Abstract: How does America’s high rate of incarceration shape political 
participation? Few studies have examined the direct effects of 
incarceration on patterns of political engagement. Answering this 
question is particularly relevant for the 93% of formerly incarcerated 
individuals who are eligible to vote. Drawing on new administrative data 
from Connecticut, we present evidence from a field experiment showing 
that a simple informational outreach campaign to released felons can 
recover a large proportion of the reduction in participation observed 
following incarceration. The treatment effect estimates imply that 
efforts to reintegrate released felons into the political process can 
substantially reduce the participatory consequences of incarceration.

Links: (Download Paper: On-line Journal 
<http://onlinelibrary.wiley.com/doi/10.1111/ajps.12166/abstract>)

Note: This paper previously circulated with the title "Felony status, 
Participation, and Political Reintegration: Results from a field 
experiment." Awarded the 2014 Best Paper on Public Policy Award by the 
APSA Public Policy Section.

2) Gerber, Alan S., Gregory A. Huber, Marc Meredith, Daniel R. Biggers, 
and David J. Hendry. 2015. "Does Incarceration Reduce Voting?
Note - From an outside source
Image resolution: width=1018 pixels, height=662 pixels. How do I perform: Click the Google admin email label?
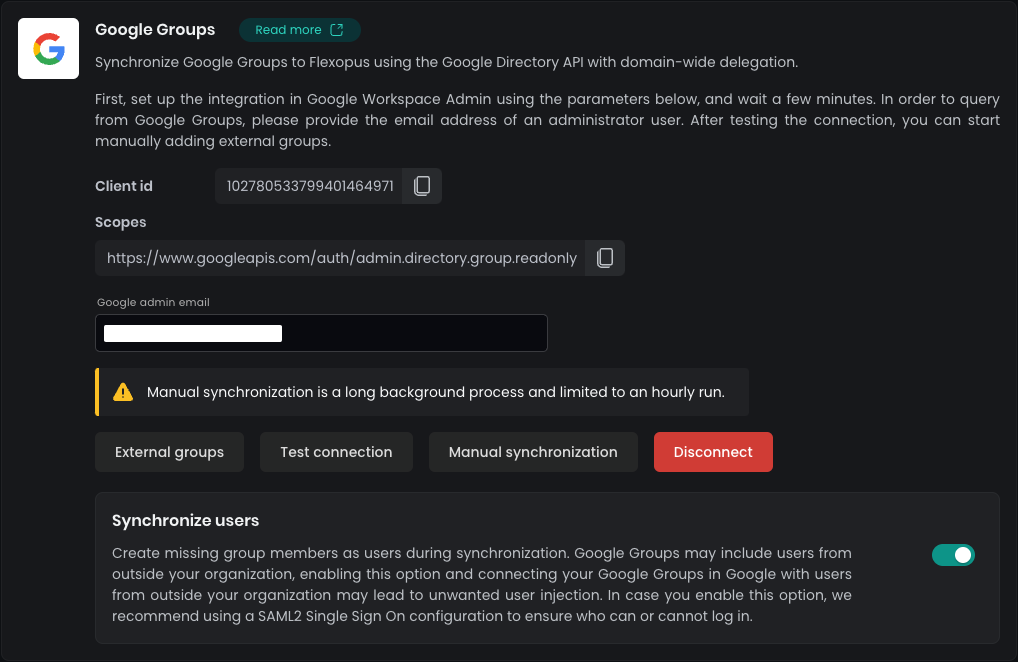tap(153, 302)
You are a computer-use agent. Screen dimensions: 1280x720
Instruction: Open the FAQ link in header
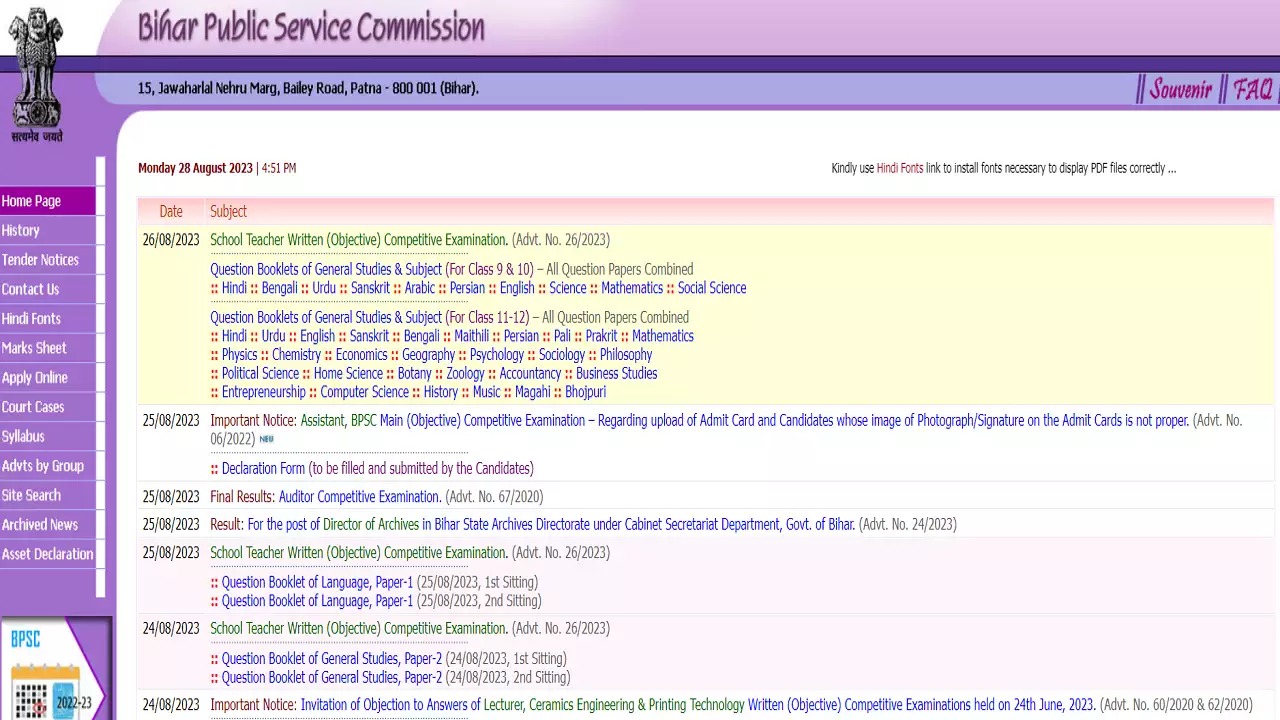coord(1252,89)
Evidence 
about the Political Consequences of Spending Time in Prison from 
Pennsylvania and Connecticut."

Abstract: The rise in mass incarceration provides a growing impetus to 
understand the effect that interactions with the criminal justice system 
have on political participation. Although some states impose 
restrictions on voting by former felons, a large number of released 
prisoners who are legally eligible to vote nevertheless participate at 
very low rates. We use administrative data on voting and interactions 
with the criminal justice system from Pennsylvania and Connecticut to 
examine whether the association between incarceration and reduced voting 
is causal. Several strategies are employed to investigate the 
possibility that the observed strong negative correlation between 
incarceration and voting might result from differences across 
individuals that both lead to incarceration and low participation. We 
find that as this selection bias issue is addressed, the estimated 
effect of serving time in prison on voting falls dramatically and for 
some research designs vanishes entirely.

Links: (Download Paper: Local PDF 
<http://huber.research.yale.edu/materials/51_paper.pdf>)

Note: Portions of this paper previously circulated with the title 
"Felony status, Participation, and Political Reintegration."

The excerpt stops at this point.